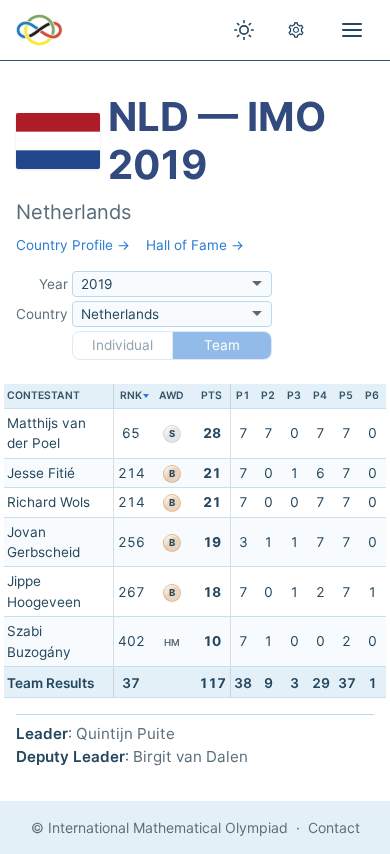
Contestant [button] (43, 395)
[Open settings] (296, 30)
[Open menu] (352, 30)
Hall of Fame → (195, 245)
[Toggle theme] (244, 30)
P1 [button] (243, 395)
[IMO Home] (39, 30)
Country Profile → (73, 245)
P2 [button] (268, 395)
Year (53, 284)
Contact (334, 827)
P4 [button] (320, 395)
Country (42, 314)
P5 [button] (346, 395)
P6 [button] (372, 395)
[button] (131, 396)
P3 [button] (294, 395)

# # # #

— Work instruction —
Go through the data and show each line that holds "button".

— Exercise answer —
Contestant [button] (43, 395)
P1 [button] (243, 395)
P2 [button] (268, 395)
P4 [button] (320, 395)
P5 [button] (346, 395)
P6 [button] (372, 395)
[button] (131, 396)
P3 [button] (294, 395)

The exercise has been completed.